After my conversation with my friend, I wrote to her that in her radiance I could see my reflection without the ordinary confluence of clouds. And thus began a metaphor of mirrors and reflections that dominated me last week. Coincidentally (maybe not) during that same week I had been searching for a perfect mirror to hang next to the picture of Ramana Maharshi, my favorite Hindu saint, and found a wonderful round, antique mirror which, placed to his side, reflected his picture.
All of this led me to reflect on how we choose people who reflect back to us our own images of ourselves. For those trying to become aware, we spend a lot of our lives striving to become conscious of the reality of these reflections. Many of us have families that continue to reflect back to us an unfavorable view of us, no matter how much we have changed in our lives and grown. Likewise, we do the same to them also; we mirror back our projections. The sad thing is we continue to hold onto these relationships no matter how disempowering. It is difficult to disengage especially in those relationships that are longstanding. We find ourselves arguing with our relatives as to how we don’t possess those qualities that they have projected upon us, but doubt ourselves at the same time because we buy into the supposition that they know us better than we do.
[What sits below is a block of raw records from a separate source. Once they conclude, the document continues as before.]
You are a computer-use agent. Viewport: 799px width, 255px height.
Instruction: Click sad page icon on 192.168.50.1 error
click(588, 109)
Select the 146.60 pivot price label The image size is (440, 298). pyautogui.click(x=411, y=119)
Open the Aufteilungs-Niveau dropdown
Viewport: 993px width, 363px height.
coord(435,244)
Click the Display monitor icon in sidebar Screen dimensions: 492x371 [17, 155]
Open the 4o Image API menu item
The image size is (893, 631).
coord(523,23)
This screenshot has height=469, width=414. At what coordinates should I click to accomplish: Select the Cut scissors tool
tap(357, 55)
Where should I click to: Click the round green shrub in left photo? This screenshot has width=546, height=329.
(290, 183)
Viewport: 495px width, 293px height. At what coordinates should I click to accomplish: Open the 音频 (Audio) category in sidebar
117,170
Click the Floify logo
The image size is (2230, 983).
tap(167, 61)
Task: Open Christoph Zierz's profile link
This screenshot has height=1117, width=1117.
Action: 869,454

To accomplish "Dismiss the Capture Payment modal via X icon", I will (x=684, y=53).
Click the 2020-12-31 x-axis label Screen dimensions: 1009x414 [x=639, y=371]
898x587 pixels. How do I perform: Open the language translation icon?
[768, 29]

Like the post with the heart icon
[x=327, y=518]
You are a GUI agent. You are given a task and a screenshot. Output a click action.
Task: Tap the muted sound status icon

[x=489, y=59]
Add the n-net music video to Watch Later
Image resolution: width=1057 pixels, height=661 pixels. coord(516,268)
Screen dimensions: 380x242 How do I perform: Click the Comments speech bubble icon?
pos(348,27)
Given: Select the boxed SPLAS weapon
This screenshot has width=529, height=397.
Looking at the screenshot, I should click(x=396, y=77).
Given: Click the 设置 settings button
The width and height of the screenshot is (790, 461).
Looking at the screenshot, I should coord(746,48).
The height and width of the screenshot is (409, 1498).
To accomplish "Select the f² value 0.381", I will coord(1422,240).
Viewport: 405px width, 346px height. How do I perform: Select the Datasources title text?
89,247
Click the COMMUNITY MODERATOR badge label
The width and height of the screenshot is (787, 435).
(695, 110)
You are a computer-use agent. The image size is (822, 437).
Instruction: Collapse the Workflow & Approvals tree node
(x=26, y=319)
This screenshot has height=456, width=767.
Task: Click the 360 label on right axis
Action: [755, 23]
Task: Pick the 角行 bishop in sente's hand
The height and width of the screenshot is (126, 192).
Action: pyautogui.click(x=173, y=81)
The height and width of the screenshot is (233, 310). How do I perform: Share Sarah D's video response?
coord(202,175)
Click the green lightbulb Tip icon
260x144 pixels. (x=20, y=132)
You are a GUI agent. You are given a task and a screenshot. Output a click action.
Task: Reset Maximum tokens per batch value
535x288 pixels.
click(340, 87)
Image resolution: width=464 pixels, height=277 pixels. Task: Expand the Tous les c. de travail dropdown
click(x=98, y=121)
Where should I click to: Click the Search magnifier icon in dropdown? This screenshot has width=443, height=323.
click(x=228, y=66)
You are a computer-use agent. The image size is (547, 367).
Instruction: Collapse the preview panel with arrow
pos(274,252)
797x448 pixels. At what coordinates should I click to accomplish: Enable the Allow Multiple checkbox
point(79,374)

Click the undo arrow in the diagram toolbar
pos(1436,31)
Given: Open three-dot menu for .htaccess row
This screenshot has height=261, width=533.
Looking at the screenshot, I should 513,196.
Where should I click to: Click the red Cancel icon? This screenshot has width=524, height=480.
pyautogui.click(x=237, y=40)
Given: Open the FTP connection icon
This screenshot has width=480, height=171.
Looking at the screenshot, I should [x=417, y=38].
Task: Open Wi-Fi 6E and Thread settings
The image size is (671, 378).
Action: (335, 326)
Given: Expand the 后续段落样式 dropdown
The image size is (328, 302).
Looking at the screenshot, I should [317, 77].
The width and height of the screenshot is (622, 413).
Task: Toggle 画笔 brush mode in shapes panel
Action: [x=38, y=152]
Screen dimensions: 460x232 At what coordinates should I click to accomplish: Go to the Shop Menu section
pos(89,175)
As I was looking for a new reflection via the mirror, I began to extricate myself from one of my relative’s projections and to continue the analogy, got a clearer picture of myself. As I grow more into self-love and walk away from the self hate, I am able to see myself much clearer. I don’t seek this other person’s relationship as much as I used to, realizing that sometimes I am vulnerable to their projection when I don’t have my own protective shield up and running.
One night after finding the perfect mirror, I dreamt that my antique mirror had fallen, but was quickly replaced by something larger, sturdier and clearer. I could then see a larger and clearer reflection of myself. And not only I, but my beloved Ramana Maharshi, were both reflected in this new mirror. What an amazing journey consciousness is!